### [Exercise]
Please take the lines from the one holding "Liivit (245, 1853)" through the one holding "[Timarco finland] (170, 13)" in the data below and copy them exactly.

### [Data extract]

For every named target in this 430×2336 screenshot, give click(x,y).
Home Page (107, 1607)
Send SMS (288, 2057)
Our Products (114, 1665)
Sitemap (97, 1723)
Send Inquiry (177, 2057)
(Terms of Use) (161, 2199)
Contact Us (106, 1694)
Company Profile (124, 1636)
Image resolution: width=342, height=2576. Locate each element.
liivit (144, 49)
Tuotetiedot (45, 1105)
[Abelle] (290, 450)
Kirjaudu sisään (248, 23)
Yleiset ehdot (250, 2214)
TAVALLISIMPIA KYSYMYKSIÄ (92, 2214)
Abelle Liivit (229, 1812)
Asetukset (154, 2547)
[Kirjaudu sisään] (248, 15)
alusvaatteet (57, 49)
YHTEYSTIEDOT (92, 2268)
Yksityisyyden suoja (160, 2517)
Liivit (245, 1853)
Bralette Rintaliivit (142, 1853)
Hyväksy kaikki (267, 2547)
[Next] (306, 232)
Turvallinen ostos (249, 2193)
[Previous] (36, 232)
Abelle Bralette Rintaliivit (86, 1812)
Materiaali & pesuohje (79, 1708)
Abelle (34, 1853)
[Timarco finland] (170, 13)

--

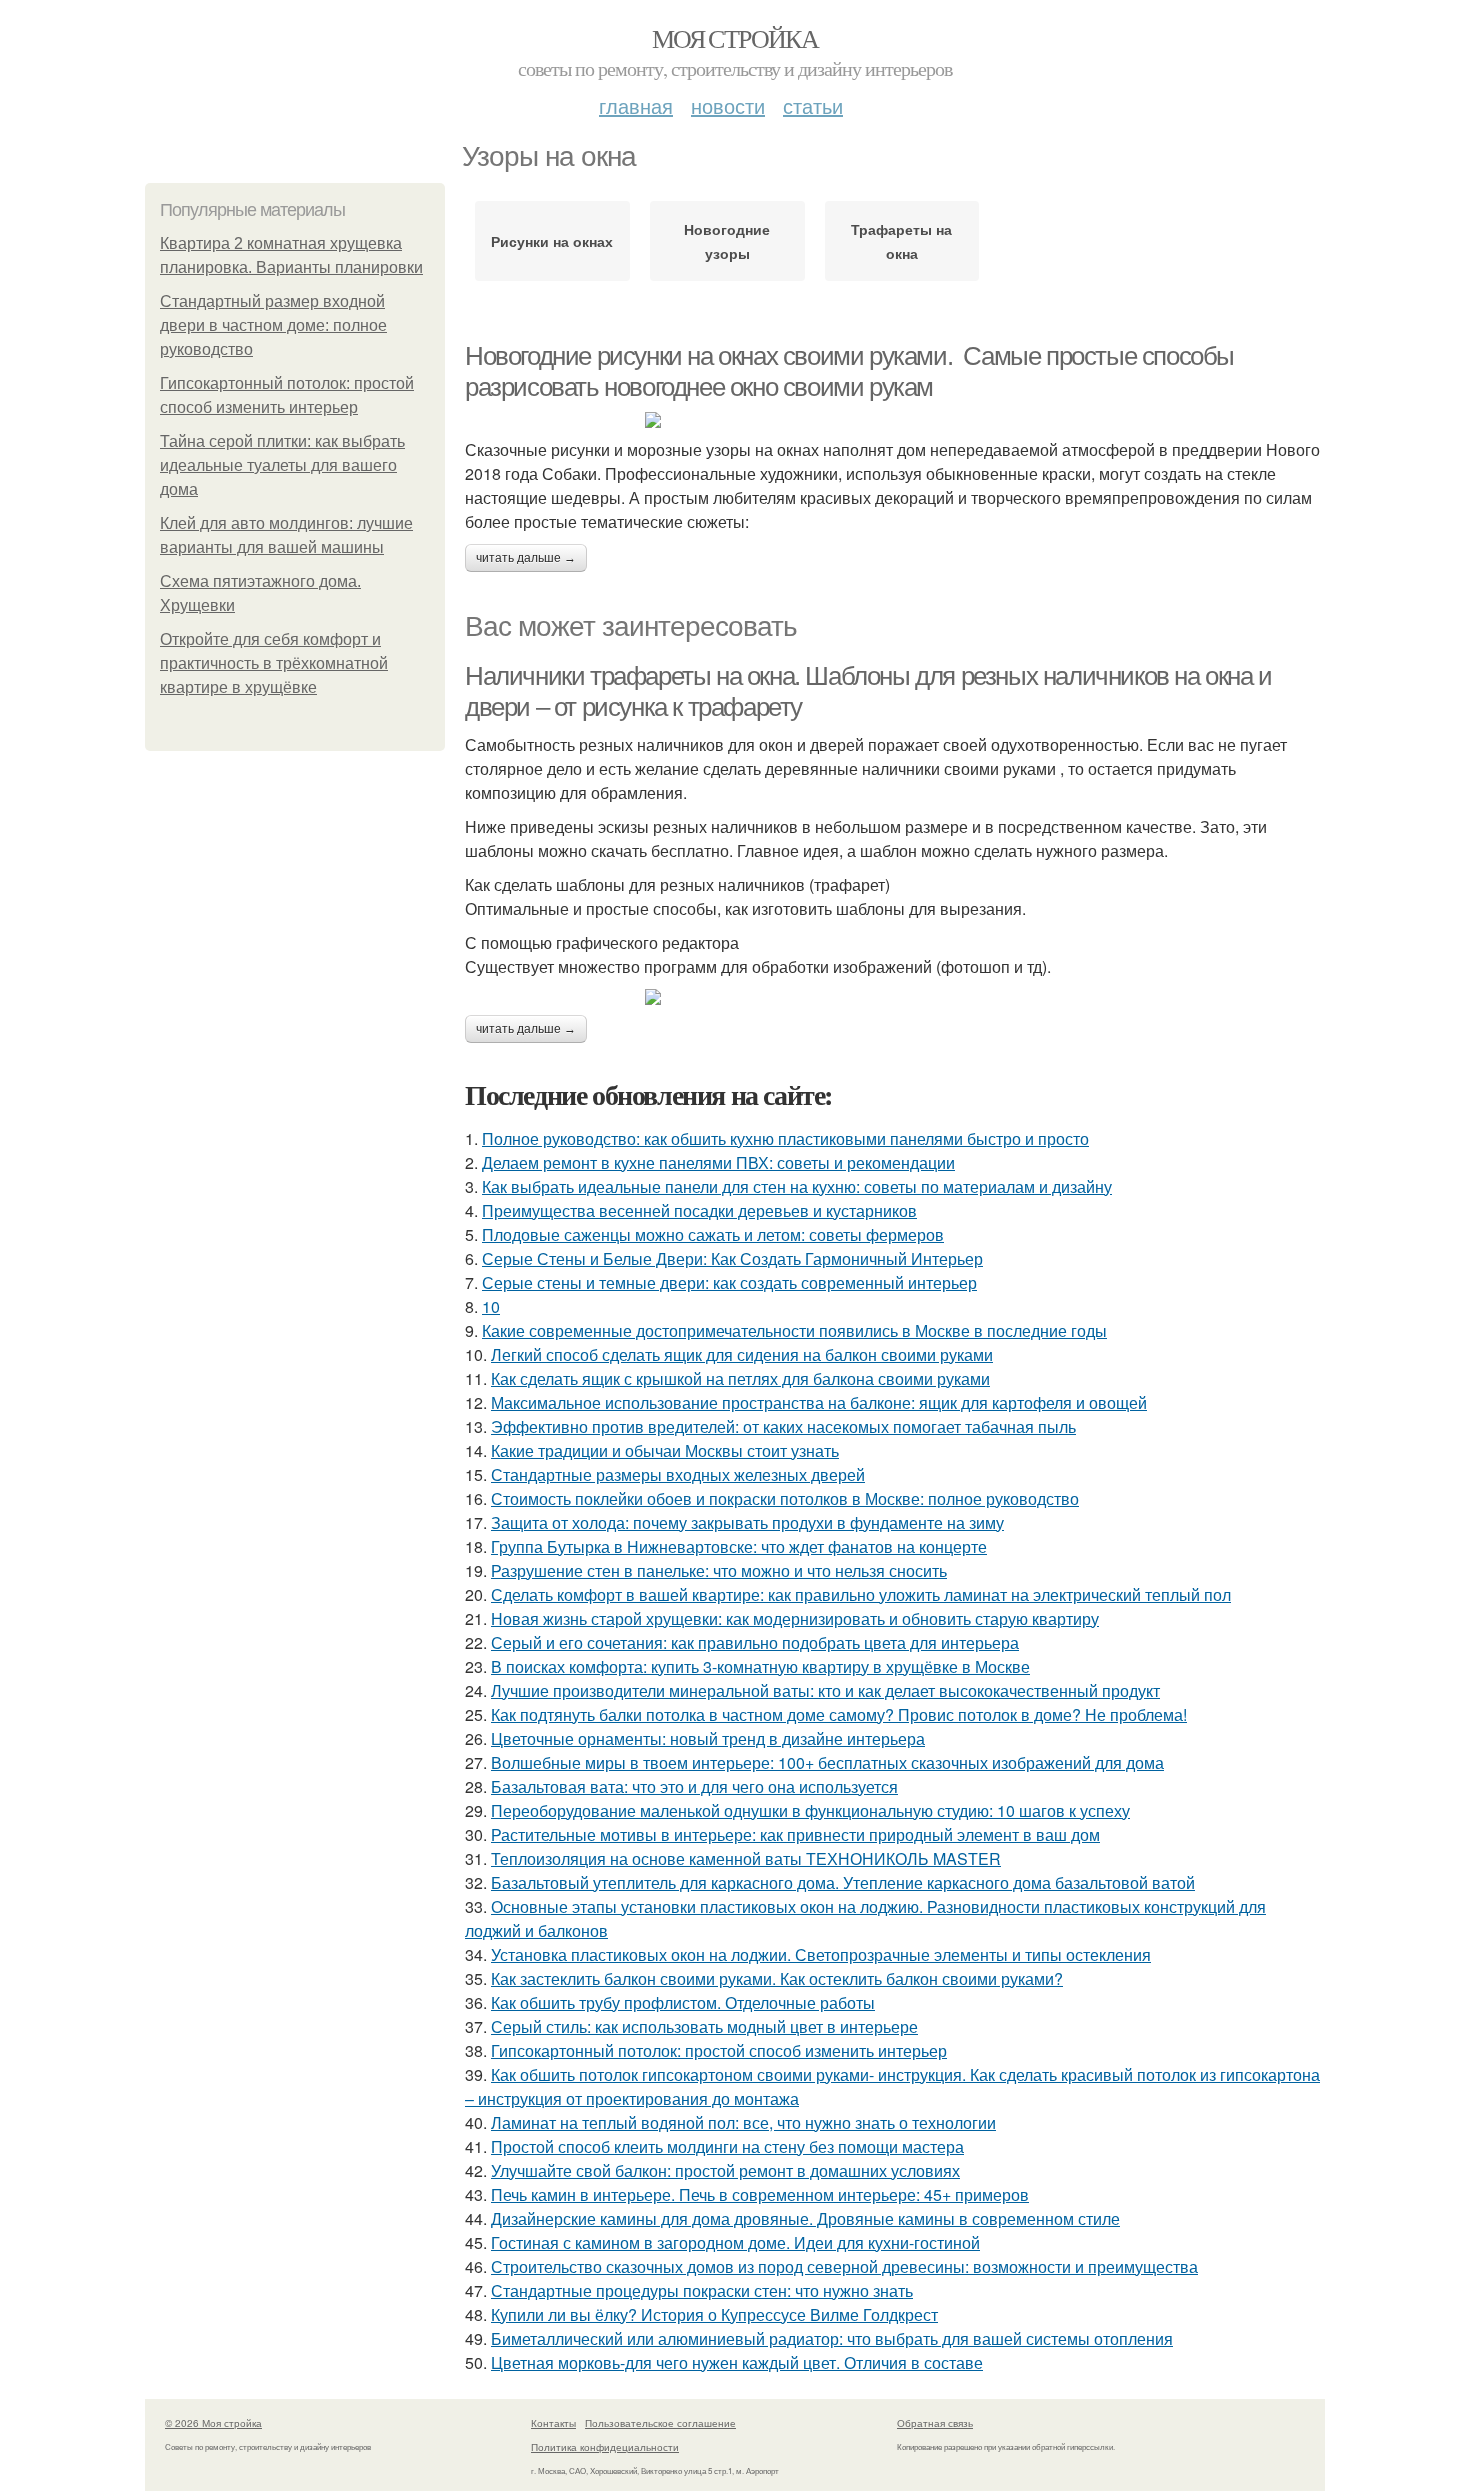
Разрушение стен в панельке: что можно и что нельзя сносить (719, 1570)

### [Solution for this problem]
Liivit (245, 1853)
Bralette Rintaliivit (142, 1853)
Hyväksy kaikki (267, 2547)
[Next] (306, 232)
Turvallinen ostos (249, 2193)
[Previous] (36, 232)
Abelle Bralette Rintaliivit (86, 1812)
Materiaali & pesuohje (79, 1708)
Abelle (34, 1853)
[Timarco finland] (170, 13)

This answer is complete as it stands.